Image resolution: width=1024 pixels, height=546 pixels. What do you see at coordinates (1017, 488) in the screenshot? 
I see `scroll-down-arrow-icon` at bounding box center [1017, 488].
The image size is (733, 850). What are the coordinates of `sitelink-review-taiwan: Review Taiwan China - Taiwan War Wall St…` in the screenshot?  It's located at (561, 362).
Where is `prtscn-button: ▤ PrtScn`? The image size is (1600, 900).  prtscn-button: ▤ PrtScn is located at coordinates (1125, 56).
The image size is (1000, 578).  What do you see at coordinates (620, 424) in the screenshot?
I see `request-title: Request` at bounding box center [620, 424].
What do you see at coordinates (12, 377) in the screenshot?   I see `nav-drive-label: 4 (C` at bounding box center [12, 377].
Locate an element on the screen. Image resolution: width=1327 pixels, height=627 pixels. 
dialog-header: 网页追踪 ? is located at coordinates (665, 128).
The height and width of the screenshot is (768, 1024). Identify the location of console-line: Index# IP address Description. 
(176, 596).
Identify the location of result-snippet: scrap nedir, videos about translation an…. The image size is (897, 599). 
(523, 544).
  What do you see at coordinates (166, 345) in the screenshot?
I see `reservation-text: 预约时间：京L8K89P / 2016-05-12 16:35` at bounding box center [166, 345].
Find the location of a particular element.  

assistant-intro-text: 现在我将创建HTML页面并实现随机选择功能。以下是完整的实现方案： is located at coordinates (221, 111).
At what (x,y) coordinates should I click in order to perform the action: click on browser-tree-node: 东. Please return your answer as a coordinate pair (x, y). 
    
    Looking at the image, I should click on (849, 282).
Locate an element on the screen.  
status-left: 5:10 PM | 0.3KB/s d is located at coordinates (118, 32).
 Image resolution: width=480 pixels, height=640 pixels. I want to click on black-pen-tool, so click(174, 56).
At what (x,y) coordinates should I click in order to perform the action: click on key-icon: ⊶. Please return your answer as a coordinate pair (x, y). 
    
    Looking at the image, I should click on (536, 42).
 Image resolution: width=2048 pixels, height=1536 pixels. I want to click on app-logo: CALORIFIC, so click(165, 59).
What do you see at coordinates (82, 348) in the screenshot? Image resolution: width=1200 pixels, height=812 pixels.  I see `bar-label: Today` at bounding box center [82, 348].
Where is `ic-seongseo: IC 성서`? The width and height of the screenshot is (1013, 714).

Job:
Extract every line of the listing from the line containing "Find the location of a particular element." through the end of the listing, inclusive, and reproduce them without any changes.

Response area:
Find the location of a particular element.  

assistant-intro-text: 现在我将创建HTML页面并实现随机选择功能。以下是完整的实现方案： is located at coordinates (221, 111).
At what (x,y) coordinates should I click in order to perform the action: click on browser-tree-node: 东. Please return your answer as a coordinate pair (x, y). 
    
    Looking at the image, I should click on (849, 282).
Locate an element on the screen.  
status-left: 5:10 PM | 0.3KB/s d is located at coordinates (118, 32).
 Image resolution: width=480 pixels, height=640 pixels. I want to click on black-pen-tool, so click(174, 56).
At what (x,y) coordinates should I click in order to perform the action: click on key-icon: ⊶. Please return your answer as a coordinate pair (x, y). 
    
    Looking at the image, I should click on (536, 42).
 Image resolution: width=2048 pixels, height=1536 pixels. I want to click on app-logo: CALORIFIC, so click(165, 59).
What do you see at coordinates (82, 348) in the screenshot? Image resolution: width=1200 pixels, height=812 pixels.  I see `bar-label: Today` at bounding box center [82, 348].
Where is `ic-seongseo: IC 성서`? The width and height of the screenshot is (1013, 714).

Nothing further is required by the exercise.